**Questions on the material:**
[1] Please answer these questions about the article on tsunami aid:
(a) Where was the Rev. Kugan Rajadurai standing when he spoke about the tsunamis?
(b) On what date did the disaster occur?
(c) How many medics and engineers affiliated with Faith International traveled to Sri Lanka, and when?
[2] Write the next few paragraphs of the article on tsunami aid, picking up after its final sentence.

[[ Exercise passage open ]]

The Conversion Agenda

"Freedom to convert" is counterproductive as a generalized doctrine. It fails to come to terms with the complex interrelationships between self and society that make the concept of individual choice meaningful. Hence, religious conversion undermines, and in extremes would dissolve, that individual autonomy and human freedom.

Thursday, March 10, 2005

Tsunami aid about relief, not religion

Tsunami aid about relief, not religion

Wednesday, March 9, 2005


When asked why God let the tsunamis happen to Southern Asia, the Rev. Kugan Rajadurai didn't hesitate.

"It was a sign," he said, "that these are the last days. You must prepare yourself to meet Jesus Christ. Repent for your sins."

Standing on the beach at Batticaloa, the pastor voiced what some evangelical Christians believe about the Dec. 26 disaster: that their God had issued a wake-up call to predominantly Buddhist Sri Lanka, Hindu India and Muslim Indonesia.

To those who believe in religious freedoms, that's an alarming statement, considering how many Christian relief organizations have flocked to Southern Asia recently. They would seem bent on evangelism, and there have been isolated reports of Christians distributing tracts in tsunami-affected areas.

But when 13 medics and engineers affiliated with Faith International, a Tacoma children's aid agency, traveled to Sri Lanka in late January, a different story unfolded.

[[ Exercise passage closed ]]
[[ Available data open ]]

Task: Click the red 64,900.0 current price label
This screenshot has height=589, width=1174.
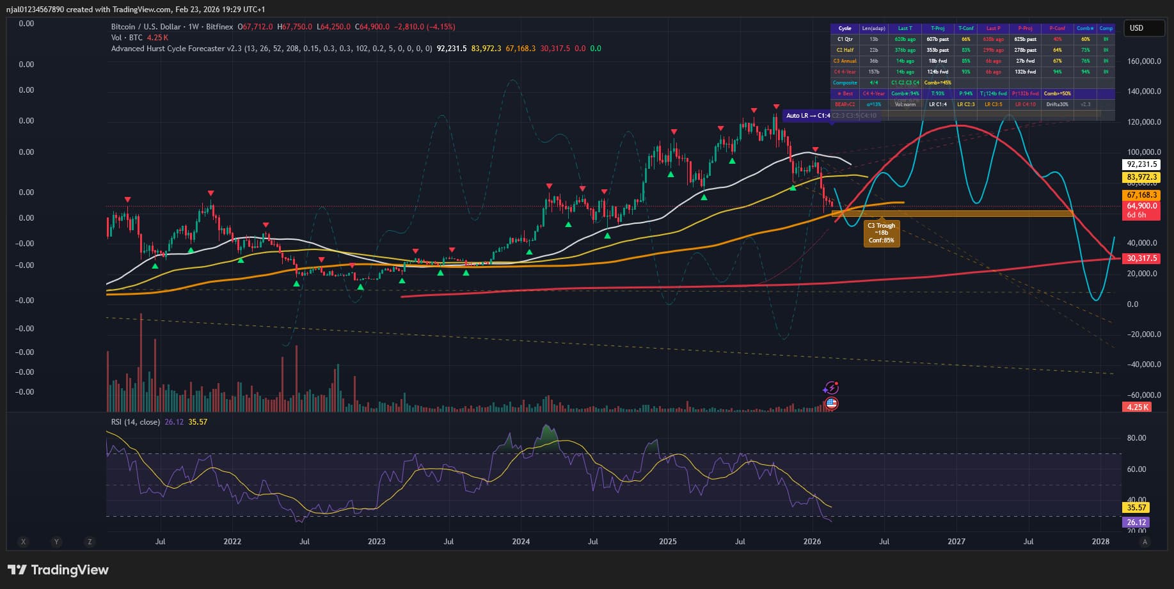Action: click(x=1142, y=206)
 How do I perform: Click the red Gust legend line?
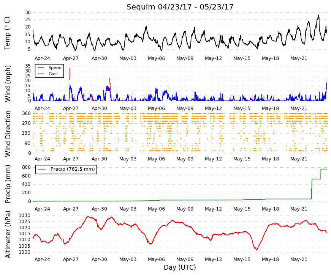coord(41,74)
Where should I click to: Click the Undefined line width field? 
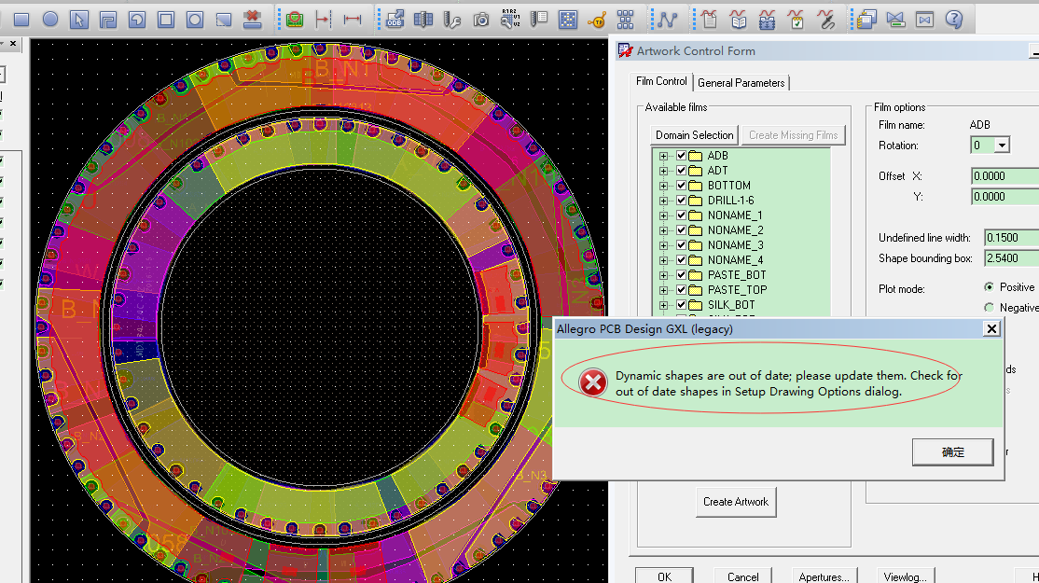(x=1011, y=238)
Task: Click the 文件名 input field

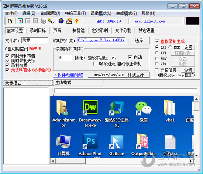Action: (35, 40)
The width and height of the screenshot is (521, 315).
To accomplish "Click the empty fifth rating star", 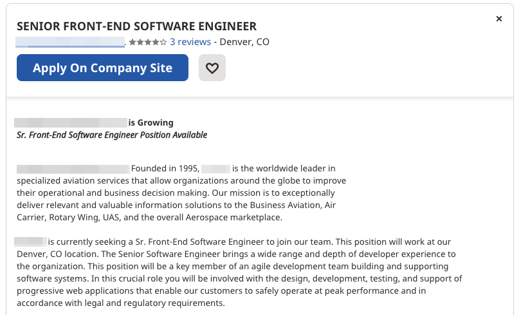I will tap(163, 42).

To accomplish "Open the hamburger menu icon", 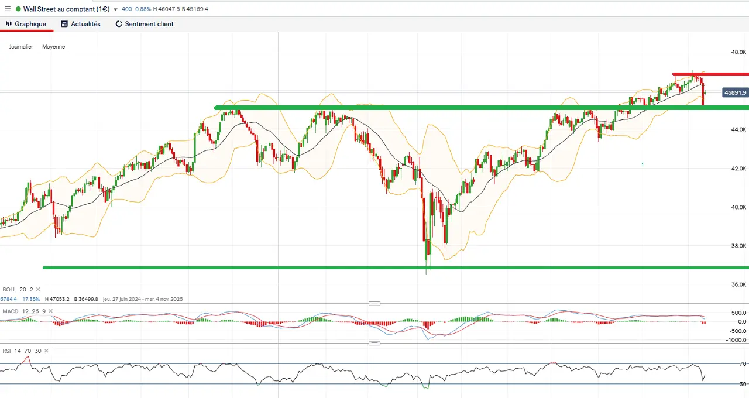I will click(x=7, y=9).
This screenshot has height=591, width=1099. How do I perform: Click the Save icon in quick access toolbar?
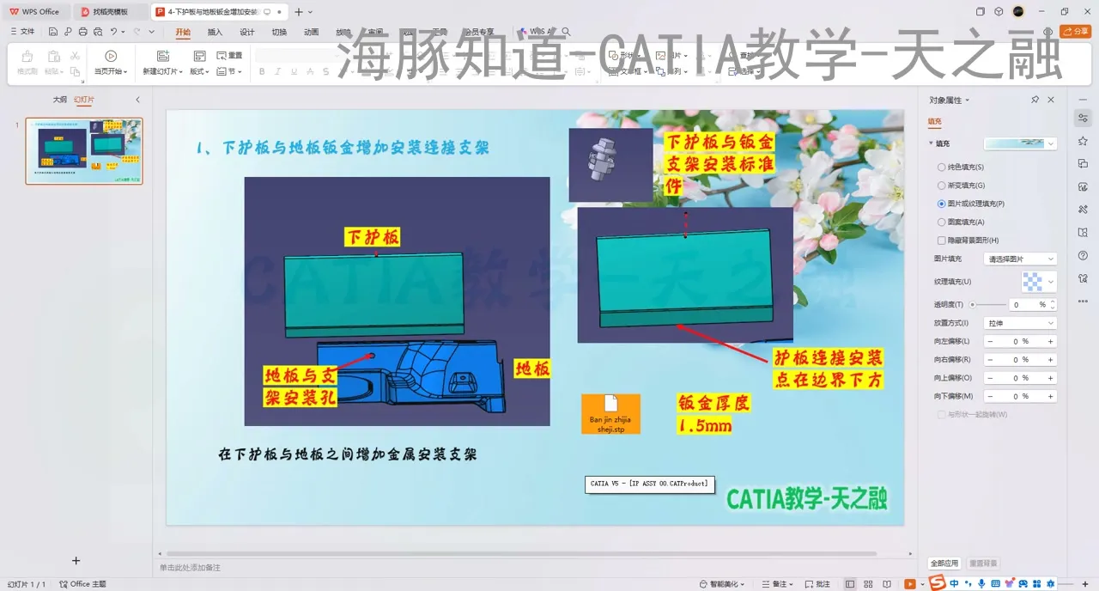point(53,31)
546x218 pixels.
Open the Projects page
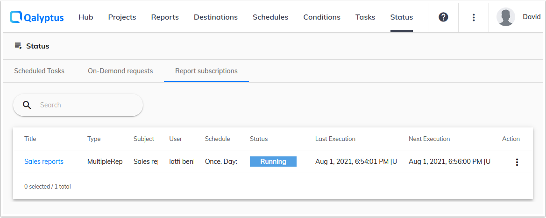(122, 17)
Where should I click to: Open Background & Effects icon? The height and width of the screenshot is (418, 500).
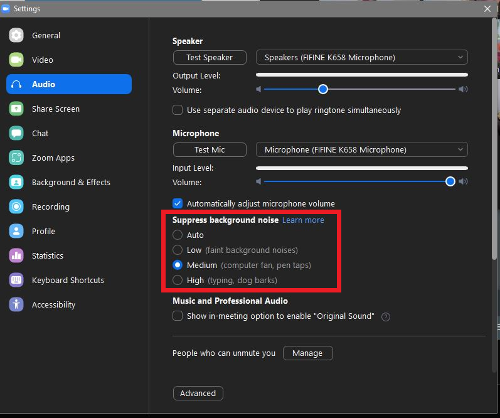point(16,183)
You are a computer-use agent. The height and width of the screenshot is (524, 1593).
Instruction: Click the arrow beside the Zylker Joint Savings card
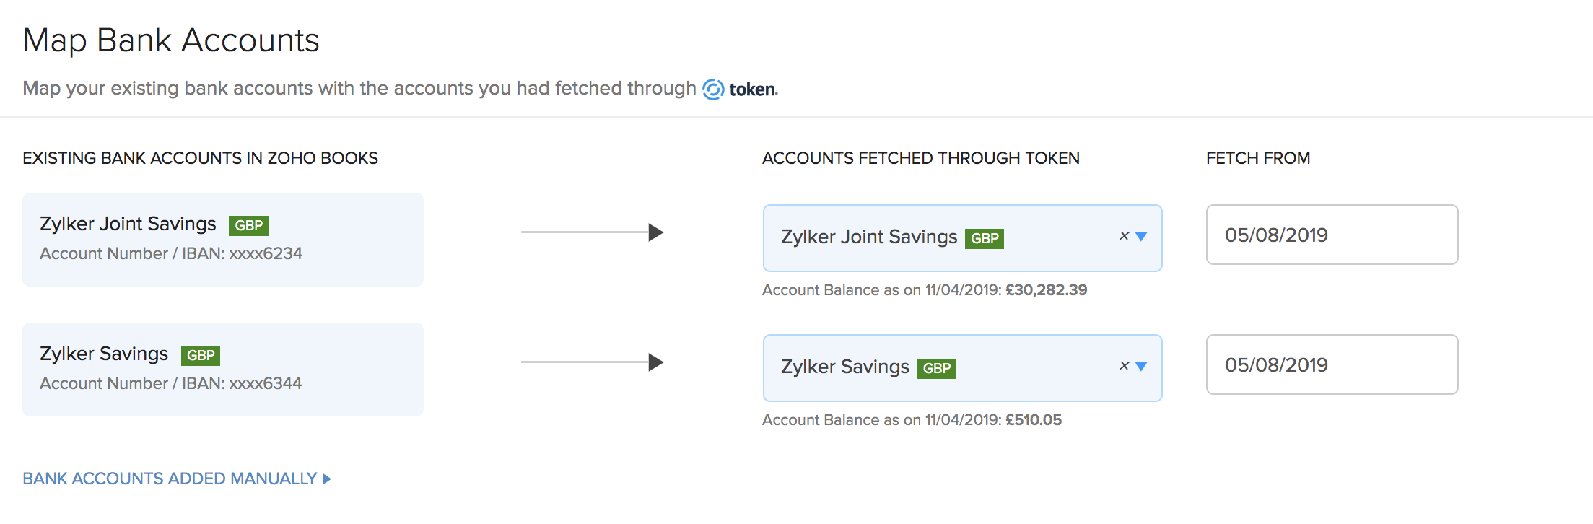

[[ Available data closed ]]

**Task-by-task results:**
[1]
(a) On the beach at Batticaloa.
(b) Dec. 26.
(c) Thirteen, in late January.

[2]
"There's a lot of anti-Western, anti-Christian feeling," warned Mohan Seevaratnam, a doctor based in Colombo, Sri Lanka, during his initial meeting with the Faith team. "Deeds, rather than words," he said, would carry Christian relief workers further.

For the next seven days, that proved true. In rented vans, the Faith team crisscrossed this "teardrop of India," engineers installed water-purification systems at orphanages and physicians -- David Ricker and Greg Rurik from Gig Harbor and Maggie Hood from Tacoma -- cared for hundreds of patients in refugee camps.

The team's itinerary had been mapped out by Therese Koelmeyer, a Tacoma native who moved to Sri Lanka 19 years ago to work with a small Christian charity group, the Community Concern Society. In 1989, Koelmeyer and CCS opened the Lotus Buds home for abused and neglected children in Colombo, and today she and her husband, the Rev. Roger Koelmeyer, care for 22 kids there in addition to their three own children.

After the tsunamis, the Koelmeyers discovered a refugee camp jammed with survivors from one of Colombo's beachside slums. The waves had taken every scrap of a community of 1,500 families.

The Koelmeyers and the members of their church, the Gospel Tabernacle of Colombo, plan to relocate the homeless families to land donated by the Sri Lankan government. And if the government doesn't come through with a parcel of property by spring, Therese said they will raise money to buy their own land.

"This is our enormous task," she said, adding, "We do what we do because we love Jesus. But we help absolutely everybody: Buddhists, Hindus, Muslims, everybody."

As it turned out, the people on the Faith International relief team weren't uniformly Christian. A pharmacist from Harborview Medical Center, Allison Miller, is Jewish. She had never been inside a church before entering the Gospel Tabernacle. Bud Whitaker, a city engineer from Gig Harbor, was raised Catholic and is now a practicing Buddhist. Ricker is a devout Christian, as is Kerry Eby, a Harborview emergency room doctor who was also on the Faith team.

But the trip was about relief, not religion. Rurik, the pediatrician who treated scores of children during long, hot days on Sri Lanka's eastern and southern shores, never mentioned his church affiliation (if he had any). He did, however, sum up the point of Faith's mission.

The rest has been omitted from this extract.